The providers of advertising and marketing services posted a quarterly net loss of $59.2 million or $0.14 per share, wider than $45.9 million or $0.10 per share in the previous year.
On average, 17 analysts polled by Thomson Reuters expected the company to report a loss of $0.12 per share for the quarter. Analysts' estimates typically exclude special items.
Seasonal operating loss was $42.4 million, compared to an operating loss of $39.4 million last year.
Quarterly revenue increased 2.4 percent to $1.54 billion, and came above analysts' estimate of $1.53 billion. In the U.S., revenues grew 1.7 percent to $894.4 million.
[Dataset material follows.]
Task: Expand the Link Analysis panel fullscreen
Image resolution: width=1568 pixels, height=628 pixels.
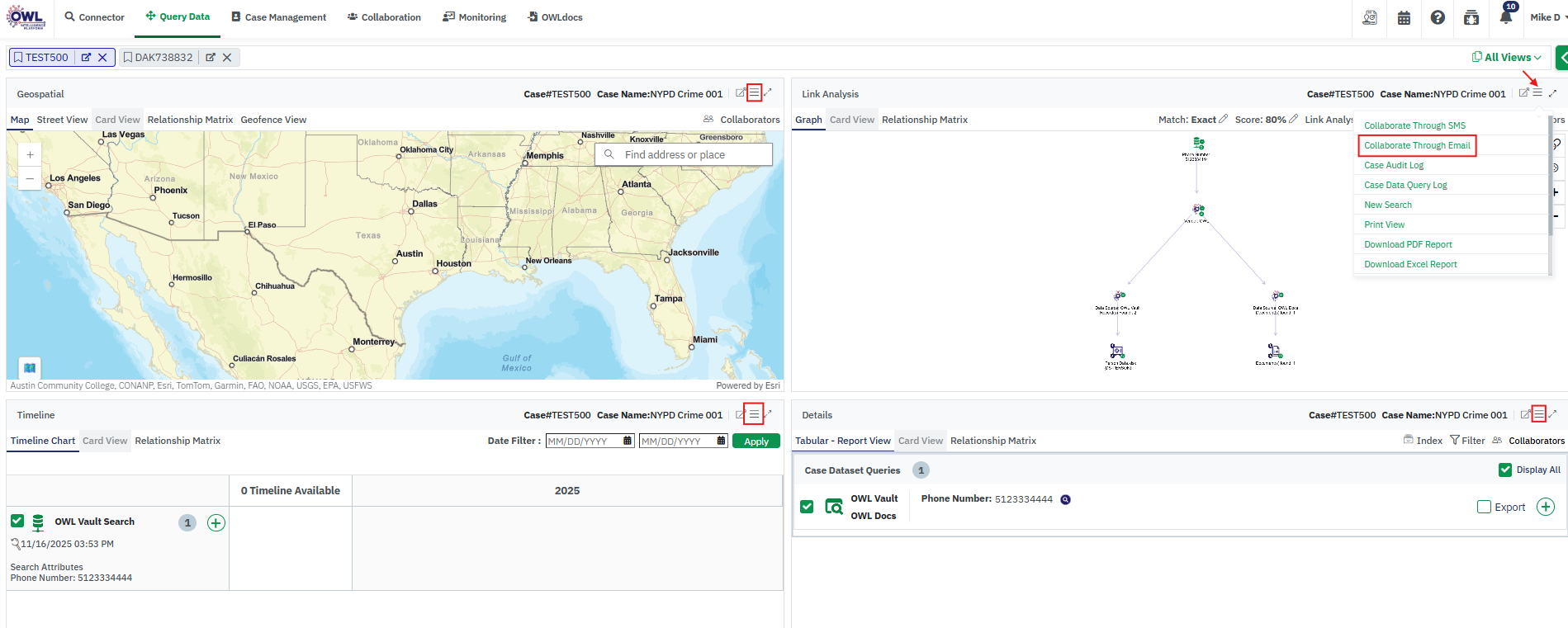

International revenues were $648.6 million, up 3.4 percent from the preceding year.
Organic revenue growth was 2.3 percent, with an organic revenue increase of 4.9 percent internationally and 0.5 percent in the U.S.
Michael Roth, chairman and CEO of the company said, "Key drivers of performance included our strong operations in emerging economies, the quality digital offerings embedded across the group, our media and marketing services companies, as well as our substantial US operations."
Total operating expenses increased to $1.59 billion from $1.55 billion a year earlier. During the quarter, salaries and related expenses rose 2.5 percent, and office and general expenses advanced 2.7 percent from the preceding year.
IPG is currently trading at $13.41, up 3.79 percent on the NYSE.